Pros, cons to buying gas-saving car

Motorists watching gasoline prices climb should think twice about rushing headlong into a new vehicle purchase just to save money on gas, experts say.

Here are some pros and cons:

PRO: You'll start saving money the sooner you make the switch, which will help to pay the cost of the new or used vehicle. At the national average of about $3.60 for regular gasoline, you'd save about $13 a week if you drove a car that got 30 mpg for 220 miles — the national weekly average — instead of one that got 20 mpg.

CON: You might have to pay a higher price for that fuel miser, because as gasoline prices rise, so does demand for fuel sippers. "Most of us make our worst buying decisions in a panic situation," said author Jack Gillis of "The Car Book," a consumer guide.

And there are — or soon will be — shortages of some vehicles made in Japan or containing parts from Japan because of the March 11 earthquake. Said Len Cafarelli, general manager of Huntington (N.Y.) Toyota, "The fuel-efficient cars are flying off the shelf." Gary Schimmerling, who owns Babylon (N.Y.) Honda, said he is short of Fit subcompacts and Insight hybrids, which are made in Japan. "I think you'll see prices will definitely go up because of the demand," he said.

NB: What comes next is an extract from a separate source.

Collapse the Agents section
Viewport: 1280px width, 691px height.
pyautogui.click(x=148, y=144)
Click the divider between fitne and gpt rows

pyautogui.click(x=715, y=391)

PRO: Most Japanese models sold here, including about 80 percent of Hondas, are produced in North America, with mostly local parts, and although there have been some cuts in production at some North American plants, dealers like Cafarelli and Schimmerling say supplies of bread-and-butter models like Civic, Accord, Camry and Corolla are ample.

Rebecca Lindland, of auto consulting firm IHS Automotive, says models produced in Japan include Infinitis, most Lexuses, Acuras and some Subarus. "Where you'll find issues as a consumer is if you're very inflexible — if you insist on a vehicle having this color or this interior or this feature because you're going to wait awhile if they have to order the vehicle," she said.

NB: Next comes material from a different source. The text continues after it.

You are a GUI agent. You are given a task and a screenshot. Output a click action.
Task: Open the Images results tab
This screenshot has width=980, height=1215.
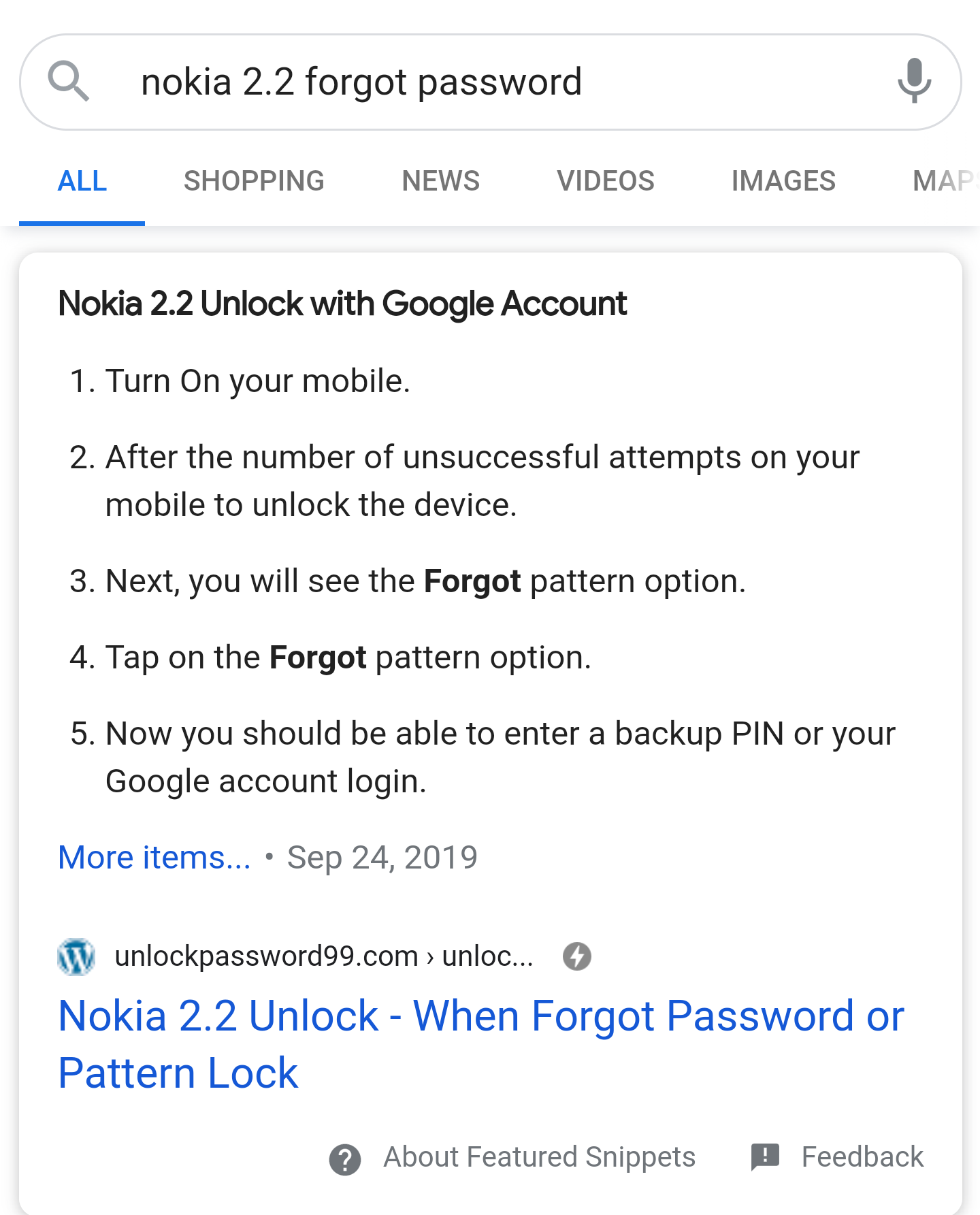point(783,181)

CON: You could take a big loss on the trade-in or resale value of your current vehicle during a time of rising gasoline prices if its fuel economy is below average. "Historically, a sharp increase in fuel prices has been followed by a decline in large, used SUV prices and conversely, resulted in an increase in prices for used compact cars," Jonathan Banks, an analyst for the National Automobile Dealers Association Used Car Guide, said in a statement last week. But, noted Cafarelli of Huntington Toyota, you might lose even more if you wait. "As prices of gas go up, prices of gas guzzlers being traded in go down," he said.

PRO: Factory rebates and leases are widely available and interest rates are relatively low, said Lindland, although she adds lenders still are being picky about things like credit scores.

CON: The nation's economy still hasn't recovered from the recession. Cheryl Mera, who runs a business in Melville, N.Y., that matches companies and professionals to barter goods and services, said she'd like a car that does better than her Nissan Pathfinder's 16-17 mpg, but business is too slow. "For me right now, a car would be a luxury," she said. Instead, she's driving less to conserve gas.

Some energy experts think the European financial crisis, the damage to the Japanese economy and rising fuel prices in themselves all could slow economic growth — which would reduce petroleum demand and prices.

It has happened before. "Gas prices will remain high until the situation in the Middle East is resolved," the Kelley Blue Book auto price guide said last week, "but consumers should only sell their current vehicle if their budget forces them to do so."